**Work required:** Change "Instruction" to "Task" in the data running from the line that contains "You are a computer-use agent. Image resolution: width=1024" through the end of the data, inclusive. Give back only those lines, with nothing else altered.

═════ Records to use

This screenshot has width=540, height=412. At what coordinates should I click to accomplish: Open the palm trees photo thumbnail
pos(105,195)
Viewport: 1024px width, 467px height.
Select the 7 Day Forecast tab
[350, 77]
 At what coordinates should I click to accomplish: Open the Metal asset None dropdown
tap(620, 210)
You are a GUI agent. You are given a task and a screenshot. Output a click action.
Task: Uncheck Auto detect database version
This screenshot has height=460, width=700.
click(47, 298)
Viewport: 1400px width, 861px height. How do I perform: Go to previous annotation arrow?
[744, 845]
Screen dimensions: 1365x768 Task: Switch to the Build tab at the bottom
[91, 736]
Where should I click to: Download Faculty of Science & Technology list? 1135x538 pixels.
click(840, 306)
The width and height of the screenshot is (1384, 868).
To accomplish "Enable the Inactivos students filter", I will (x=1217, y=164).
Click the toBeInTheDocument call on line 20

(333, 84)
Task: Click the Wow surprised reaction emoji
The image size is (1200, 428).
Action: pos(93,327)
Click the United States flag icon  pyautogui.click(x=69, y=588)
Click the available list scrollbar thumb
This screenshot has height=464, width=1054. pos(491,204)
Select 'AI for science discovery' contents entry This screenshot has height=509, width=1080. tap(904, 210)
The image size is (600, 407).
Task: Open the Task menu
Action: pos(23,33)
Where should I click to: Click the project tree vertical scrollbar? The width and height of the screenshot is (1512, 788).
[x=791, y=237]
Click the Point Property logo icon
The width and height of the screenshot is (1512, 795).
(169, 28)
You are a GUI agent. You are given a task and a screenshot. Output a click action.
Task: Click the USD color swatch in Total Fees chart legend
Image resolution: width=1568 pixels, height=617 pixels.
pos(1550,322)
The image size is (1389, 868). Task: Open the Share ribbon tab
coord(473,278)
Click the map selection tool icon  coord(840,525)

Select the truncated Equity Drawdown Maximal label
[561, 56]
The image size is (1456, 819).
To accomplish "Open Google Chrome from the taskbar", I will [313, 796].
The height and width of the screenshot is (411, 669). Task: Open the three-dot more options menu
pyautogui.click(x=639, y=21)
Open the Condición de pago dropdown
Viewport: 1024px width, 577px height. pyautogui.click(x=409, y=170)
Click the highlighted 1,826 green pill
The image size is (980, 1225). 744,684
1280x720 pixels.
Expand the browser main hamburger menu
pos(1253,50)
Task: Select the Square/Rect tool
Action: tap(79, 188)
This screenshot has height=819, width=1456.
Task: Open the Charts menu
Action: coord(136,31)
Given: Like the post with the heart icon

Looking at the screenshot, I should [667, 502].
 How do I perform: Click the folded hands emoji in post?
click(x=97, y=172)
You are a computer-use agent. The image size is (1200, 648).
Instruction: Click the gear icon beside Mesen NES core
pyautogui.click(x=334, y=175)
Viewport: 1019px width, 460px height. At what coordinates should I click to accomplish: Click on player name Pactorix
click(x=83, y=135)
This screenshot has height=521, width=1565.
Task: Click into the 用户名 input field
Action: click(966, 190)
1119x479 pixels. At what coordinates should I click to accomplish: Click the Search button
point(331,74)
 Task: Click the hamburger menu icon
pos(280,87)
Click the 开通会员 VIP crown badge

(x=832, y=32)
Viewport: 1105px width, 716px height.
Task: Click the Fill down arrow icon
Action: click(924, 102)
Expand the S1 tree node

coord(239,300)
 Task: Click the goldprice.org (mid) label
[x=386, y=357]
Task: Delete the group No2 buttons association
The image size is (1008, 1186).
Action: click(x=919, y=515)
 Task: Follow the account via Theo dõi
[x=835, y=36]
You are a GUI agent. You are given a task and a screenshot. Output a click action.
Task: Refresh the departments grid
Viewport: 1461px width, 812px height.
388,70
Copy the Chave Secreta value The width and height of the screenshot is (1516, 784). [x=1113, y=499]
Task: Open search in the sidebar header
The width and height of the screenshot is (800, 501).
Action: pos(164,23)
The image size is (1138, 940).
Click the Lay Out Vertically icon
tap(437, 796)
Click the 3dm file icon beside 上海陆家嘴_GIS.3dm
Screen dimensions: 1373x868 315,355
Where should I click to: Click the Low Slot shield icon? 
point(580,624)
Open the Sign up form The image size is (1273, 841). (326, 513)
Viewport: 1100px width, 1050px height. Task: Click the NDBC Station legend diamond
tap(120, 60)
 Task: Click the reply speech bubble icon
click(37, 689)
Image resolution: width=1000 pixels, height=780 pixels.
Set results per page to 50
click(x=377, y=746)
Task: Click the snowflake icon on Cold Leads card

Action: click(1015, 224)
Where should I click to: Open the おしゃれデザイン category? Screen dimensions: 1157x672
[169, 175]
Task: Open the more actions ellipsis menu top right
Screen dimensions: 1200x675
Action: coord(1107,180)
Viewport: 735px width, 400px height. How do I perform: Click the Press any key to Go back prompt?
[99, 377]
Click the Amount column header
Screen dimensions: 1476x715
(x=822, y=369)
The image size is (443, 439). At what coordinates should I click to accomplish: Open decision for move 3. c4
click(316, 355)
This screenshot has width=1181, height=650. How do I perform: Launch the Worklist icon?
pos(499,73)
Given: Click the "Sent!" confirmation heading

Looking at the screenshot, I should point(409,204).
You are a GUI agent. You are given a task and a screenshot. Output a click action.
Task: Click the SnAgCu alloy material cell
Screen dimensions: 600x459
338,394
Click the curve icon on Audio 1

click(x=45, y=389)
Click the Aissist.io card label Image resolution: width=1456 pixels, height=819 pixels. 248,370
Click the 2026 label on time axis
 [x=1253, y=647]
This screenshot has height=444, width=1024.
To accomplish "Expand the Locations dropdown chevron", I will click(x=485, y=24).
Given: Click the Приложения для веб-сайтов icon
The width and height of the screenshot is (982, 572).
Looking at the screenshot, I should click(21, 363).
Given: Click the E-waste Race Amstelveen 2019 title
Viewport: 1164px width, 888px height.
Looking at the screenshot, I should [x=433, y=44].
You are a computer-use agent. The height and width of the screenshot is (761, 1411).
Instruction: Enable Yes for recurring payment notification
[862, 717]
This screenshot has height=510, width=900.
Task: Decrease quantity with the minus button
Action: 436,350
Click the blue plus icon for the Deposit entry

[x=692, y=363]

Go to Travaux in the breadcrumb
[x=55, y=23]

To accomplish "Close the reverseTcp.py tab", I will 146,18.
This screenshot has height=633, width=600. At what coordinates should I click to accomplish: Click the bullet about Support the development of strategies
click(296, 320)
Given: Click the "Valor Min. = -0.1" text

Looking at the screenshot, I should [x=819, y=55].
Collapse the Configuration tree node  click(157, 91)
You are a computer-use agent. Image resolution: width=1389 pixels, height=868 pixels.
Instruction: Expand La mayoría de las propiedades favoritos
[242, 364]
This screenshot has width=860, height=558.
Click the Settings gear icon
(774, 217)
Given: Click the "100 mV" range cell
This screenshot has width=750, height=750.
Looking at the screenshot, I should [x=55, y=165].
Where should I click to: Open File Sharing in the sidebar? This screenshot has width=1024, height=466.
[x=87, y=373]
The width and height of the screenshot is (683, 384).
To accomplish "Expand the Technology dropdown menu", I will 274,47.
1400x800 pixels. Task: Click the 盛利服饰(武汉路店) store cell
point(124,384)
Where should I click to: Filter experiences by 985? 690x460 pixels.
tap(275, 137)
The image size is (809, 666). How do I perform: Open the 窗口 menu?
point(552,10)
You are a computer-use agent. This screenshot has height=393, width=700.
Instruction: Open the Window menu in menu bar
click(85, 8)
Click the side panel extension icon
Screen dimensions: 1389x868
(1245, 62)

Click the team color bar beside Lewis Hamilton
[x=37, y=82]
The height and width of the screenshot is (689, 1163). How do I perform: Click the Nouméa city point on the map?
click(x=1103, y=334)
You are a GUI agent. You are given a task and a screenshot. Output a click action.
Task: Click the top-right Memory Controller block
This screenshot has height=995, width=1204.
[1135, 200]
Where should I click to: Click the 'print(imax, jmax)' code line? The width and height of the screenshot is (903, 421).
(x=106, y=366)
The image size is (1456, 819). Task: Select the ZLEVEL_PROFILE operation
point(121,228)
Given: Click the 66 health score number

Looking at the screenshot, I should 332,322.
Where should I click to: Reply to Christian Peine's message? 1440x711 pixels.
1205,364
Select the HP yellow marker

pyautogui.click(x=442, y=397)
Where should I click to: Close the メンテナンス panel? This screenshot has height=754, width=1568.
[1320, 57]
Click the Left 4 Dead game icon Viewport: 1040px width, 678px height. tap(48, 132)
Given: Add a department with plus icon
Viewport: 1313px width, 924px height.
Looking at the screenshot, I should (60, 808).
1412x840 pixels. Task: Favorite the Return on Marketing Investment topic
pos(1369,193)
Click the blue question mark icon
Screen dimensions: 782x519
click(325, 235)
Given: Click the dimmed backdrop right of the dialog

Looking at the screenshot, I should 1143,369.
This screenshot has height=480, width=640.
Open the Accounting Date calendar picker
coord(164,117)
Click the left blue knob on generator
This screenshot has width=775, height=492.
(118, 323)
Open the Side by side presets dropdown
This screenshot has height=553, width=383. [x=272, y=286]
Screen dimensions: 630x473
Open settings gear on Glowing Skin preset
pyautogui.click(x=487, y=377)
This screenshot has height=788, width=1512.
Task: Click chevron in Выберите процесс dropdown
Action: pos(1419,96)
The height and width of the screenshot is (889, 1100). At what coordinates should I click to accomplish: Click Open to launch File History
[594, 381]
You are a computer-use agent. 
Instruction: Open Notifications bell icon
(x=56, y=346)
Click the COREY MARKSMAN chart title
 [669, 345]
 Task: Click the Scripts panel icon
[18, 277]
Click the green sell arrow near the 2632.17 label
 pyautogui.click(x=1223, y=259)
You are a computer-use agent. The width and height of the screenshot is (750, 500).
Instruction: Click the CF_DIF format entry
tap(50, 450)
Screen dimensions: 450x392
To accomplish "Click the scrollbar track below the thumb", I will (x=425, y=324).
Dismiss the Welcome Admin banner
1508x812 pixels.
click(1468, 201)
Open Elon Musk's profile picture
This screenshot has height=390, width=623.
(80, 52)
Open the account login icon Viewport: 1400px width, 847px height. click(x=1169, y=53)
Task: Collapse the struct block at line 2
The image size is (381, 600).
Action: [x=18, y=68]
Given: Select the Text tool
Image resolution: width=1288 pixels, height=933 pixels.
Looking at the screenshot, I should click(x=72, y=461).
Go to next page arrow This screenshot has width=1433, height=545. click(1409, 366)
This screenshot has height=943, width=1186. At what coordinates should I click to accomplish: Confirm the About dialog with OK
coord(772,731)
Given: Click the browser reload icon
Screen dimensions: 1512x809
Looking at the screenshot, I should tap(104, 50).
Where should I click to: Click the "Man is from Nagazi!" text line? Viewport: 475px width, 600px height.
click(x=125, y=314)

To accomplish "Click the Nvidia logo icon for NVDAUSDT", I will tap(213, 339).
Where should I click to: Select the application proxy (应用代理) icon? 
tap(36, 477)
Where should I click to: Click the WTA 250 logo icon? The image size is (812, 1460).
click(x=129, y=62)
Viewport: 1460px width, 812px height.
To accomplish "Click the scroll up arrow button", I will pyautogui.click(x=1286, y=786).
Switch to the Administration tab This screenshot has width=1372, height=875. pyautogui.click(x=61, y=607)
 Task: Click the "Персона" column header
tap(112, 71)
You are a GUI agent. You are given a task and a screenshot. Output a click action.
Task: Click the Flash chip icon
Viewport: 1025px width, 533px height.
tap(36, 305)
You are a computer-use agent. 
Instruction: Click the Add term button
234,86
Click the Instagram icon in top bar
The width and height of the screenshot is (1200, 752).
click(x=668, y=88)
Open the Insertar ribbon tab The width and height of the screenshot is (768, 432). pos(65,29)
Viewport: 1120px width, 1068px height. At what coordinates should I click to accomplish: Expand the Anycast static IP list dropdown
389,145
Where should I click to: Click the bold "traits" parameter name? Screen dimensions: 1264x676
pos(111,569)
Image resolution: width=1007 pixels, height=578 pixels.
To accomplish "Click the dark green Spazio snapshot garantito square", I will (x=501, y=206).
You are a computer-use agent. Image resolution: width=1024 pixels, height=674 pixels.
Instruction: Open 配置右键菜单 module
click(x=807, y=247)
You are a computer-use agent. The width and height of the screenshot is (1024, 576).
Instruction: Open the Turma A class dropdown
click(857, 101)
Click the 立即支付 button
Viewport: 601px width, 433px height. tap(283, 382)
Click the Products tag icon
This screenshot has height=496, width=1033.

══════════

**Response to this exercise:**
You are a computer-use agent. Image resolution: width=1024 pixels, height=674 pixels.
Task: Open 配置右键菜单 module
click(x=807, y=247)
You are a computer-use agent. The width and height of the screenshot is (1024, 576).
Task: Open the Turma A class dropdown
click(857, 101)
Click the 立即支付 button
Viewport: 601px width, 433px height. tap(283, 382)
Click the Products tag icon
This screenshot has height=496, width=1033.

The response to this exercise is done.